Prenons ainsi l’exemple d’un parent propriétaire d’un compte-titres qui le donnerait à ses enfants tout en s’en réservant l’usufruit. Il ne fait aujourd’hui aucun doute qu’il pourra administrer, au sein de ce portefeuille, les différents avoirs (vendre et acheter à sa guise) sans devoir disposer d’un quelconque mandat de gestion. Toutefois, il ne pourrait décider de liquider une partie de celui-ci pour procéder à un investissement immobilier ou dans des cryptomonnaies par exemple. Il lui faudrait, pour ce faire, agir de concert avec le (ou les) nu-propriétaire(s). Si l’un d’eux est mineur, il faudra l’accord du juge de paix, le cas échéant. En revanche, si la donation prévoit que telle est la destination des biens et que les parties conviennent que l’usufruitier peut en disposer, alors le parent ne serait plus confronté à pareille limitation. Il pourrait décider, seul, de liquider tout ou partie du portefeuille et procéder, par exemple, à un investissement immobilier ou dans des œuvres d’art.
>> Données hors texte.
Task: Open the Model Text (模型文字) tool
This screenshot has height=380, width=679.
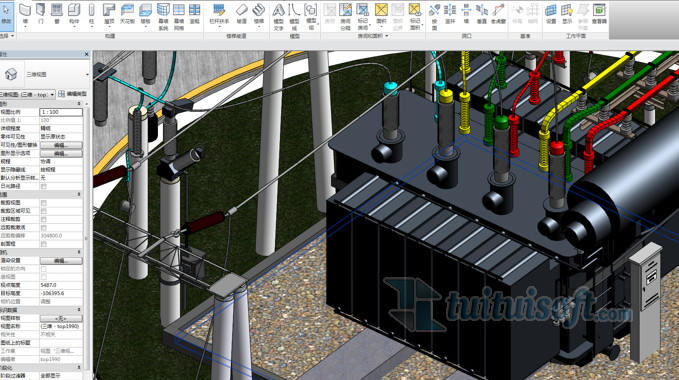Action: pyautogui.click(x=278, y=17)
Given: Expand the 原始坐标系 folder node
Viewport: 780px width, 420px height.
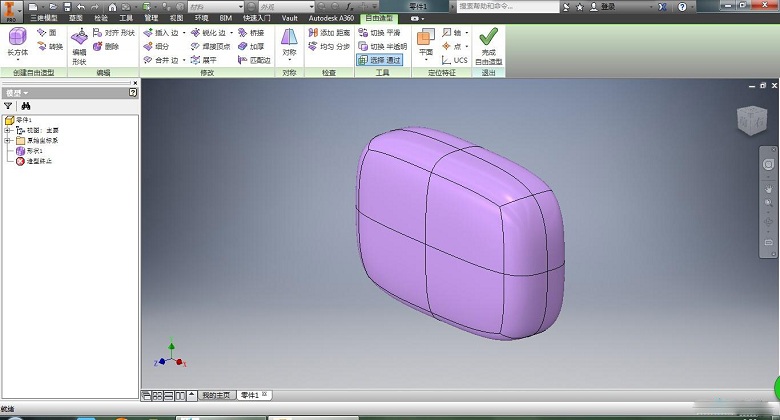Looking at the screenshot, I should coord(7,141).
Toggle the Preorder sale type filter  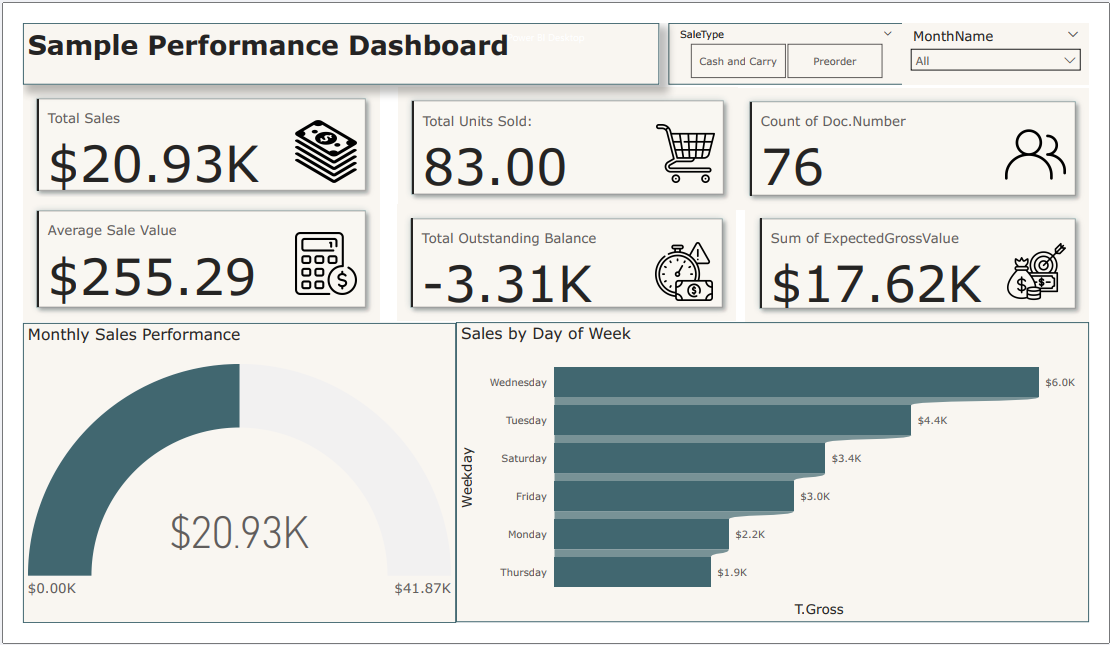pos(835,61)
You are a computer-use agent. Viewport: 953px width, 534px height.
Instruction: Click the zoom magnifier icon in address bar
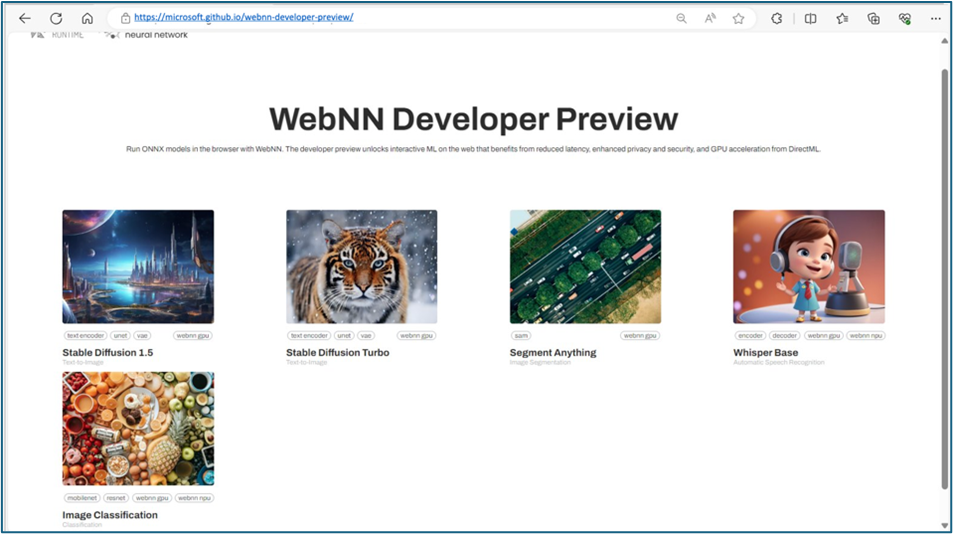(x=681, y=18)
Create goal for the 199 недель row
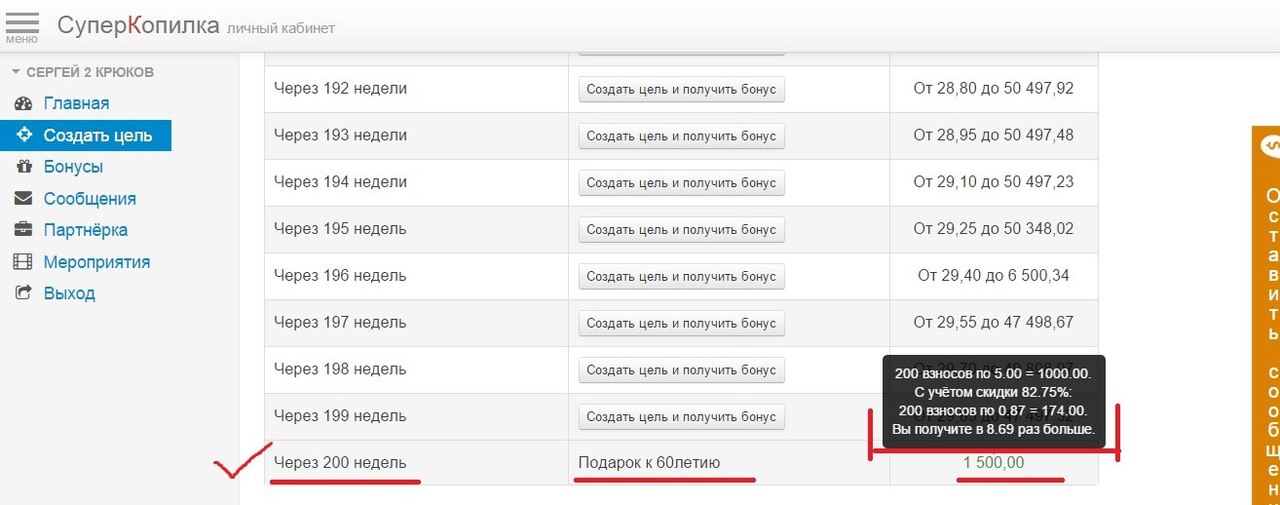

Cette nouvelle règle, clairement établie par la loi, offre donc une palette importante en matière de planification qui consiste à donner tout en se réservant l’usufruit. Attention toutefois aux aspects fiscaux. Que se passera-t-il en effet au moment du décès ? Le bien donné avec réserve d’usufruit impliquant un droit de disposition sera immatriculé au seul nom de l’usufruitier. En d’autres termes, le compte-titres sera ouvert au seul nom du parent. À son décès, la banque communiquera donc l’existence de ce compte à l’administration des successions. Ce compte-titres sera repris à l’actif successoral. Or, il a fait l’objet d’une donation. Les droits de succession seront évités car la créance de restitution que détient le nu-propriétaire à l’encontre de l’usufruitier sera reprise au passif successoral. L’actif sera ainsi annihilé par cette dette.
Aucun risque à l’horizon ? Pour qu’une dette envers un héritier soit admise au passif, il faut démontrer que celle-ci est sincère, c’est-à-dire que les parties étaient réellement animées d’une intention de donner et recevoir et en aucun cas de dévoyer le système à des fins fiscales. On l’aura compris : si le quasi-usufruit ancien faisait l’objet de controverses, il n’est aujourd’hui plus contestable que sa pratique est parfaitement licite puisque prévue par la loi elle-même. Il en va de même concernant la créance de restitution ; c’est la loi qui établit sur quoi celle-ci portera en cas d’aliénation par l’usufruitier. Si les parties ne contreviennent pas au dispositif légal, pourtant supplétif, il sera certainement difficile, pour l’administration fiscale, de pouvoir contester la dette. Les contribuables feront toutefois d’autant plus preuve de prudence que le nouveau droit des biens les poussera à faire preuve d’imagination.
Dividendes de source française: quelle récupération de la QFIE ?
La Convention préventive de la double imposition (CPDI) conclue entre la France et la Belgique en 1964 impose à la Belgique de limiter la double imposition subie par les résidents fiscaux belges sur les dividendes et intérêts de source française qu’ils perçoivent en appliquant, sur l’impôt belge, un crédit d’impôt de 15 % appelé “quotité forfaitaire d’impôt étranger” ou QFIE. Or, depuis plus de 30 ans, la Belgique ne respectait plus cette obligation.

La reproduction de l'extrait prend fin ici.